Леди-пират (Кальмель) - страница 32

«Ох, никогда, никогда больше!» — порадовалась она про себя, благословляя леди Рид. Мери пока не знала, какими именно дарами наградила ее бабушка, но верила, что теперь-то уж денег хватит на то, чтобы вернуть Сесили надежду на лучшее будущее.

Девочка, проскользнув мимо трактирщика, который в это время бранился с женой, легко взбежала по лестнице и, распахнув дверь их с матерью комнаты, весело позвала:

— Сесили!

Та не ответила. Видимо, все еще мирно спала.

Мери машинально повернула ключ в замочной скважине и подбежала к кровати. Она попыталась разбудить мамочку быстрыми, легкими, но звучными поцелуями — ничего не вышло, Сесили решительно не желала даже шевельнуться. Сердце Мери забилось так сильно, что ей показалось, будто оно готово выпрыгнуть из грудной клетки.

— Мама, мама! — продолжала звать девочка, уже понимая, что это бесполезно.

Боль, которую она ощутила, осознав случившееся, была такой острой, словно ее изрезали на части по живому. Ей хотелось заплакать, но слезы не шли — наверное, ступор, сковавший все тело, мешал им пролиться. На лице Сесили было написано такое блаженство, какого Мери не могла припомнить у матери за всю свою жизнь. «Разве можно быть несчастной, видя счастье того, кого ты любишь?» — часто спрашивала мамочка таким тоном, словно утверждала: нет, нет, нельзя!

«Надо до отказа забить себе голову этим воспоминанием, — сказала себе Мери, — иначе я не смогу успокоиться, не смогу забыть о собственных страданиях, не смогу принять то, что человек принять не в силах». Смерть была так к лицу Сесили!.. «Прекрати, Мери, прекрати, не смей расстраиваться! Посмотри, как мамочка улыбается!» И все-таки Мери было так плохо, что хотелось выть в голос.

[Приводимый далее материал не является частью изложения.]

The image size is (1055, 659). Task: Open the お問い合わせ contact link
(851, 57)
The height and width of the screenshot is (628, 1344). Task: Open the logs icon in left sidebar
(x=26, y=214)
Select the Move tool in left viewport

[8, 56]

Тогда она решила бороться с накатившим на нее отчаянием и победить упадок духа. Выпрямилась, собрала десяток свечек — весь их с Сесили запас, — расставила вокруг постели и зажгла — под их светом мамочке будет теплее. Потом улеглась рядом, сложила Сесили руки на груди, как, помнится, сделал пастор Ривс, когда умерла леди Рид, и долго-долго смотрела на покойную.

Насмотревшись — хотя разве насмотришься! — поняла, что настало время снять с шеи Сесили эту дурацкую висюльку с изумрудом, которую мать даже в самые черные дни полной нищеты не разрешала отнести к ювелиру, называя ее своим военным трофеем, свидетельством победы над семьей отца Мери Оливера.

Склонившись над шеей матери, чтобы развязать узелок на шнурке или разорвать его, девочка заметила темные пятнышки. Такие синячки… Удивилась — откуда бы? — и стала рассматривать пристальнее, ближе… А когда сообразила, что это отпечатки пальцев, отпрянула, похолодев.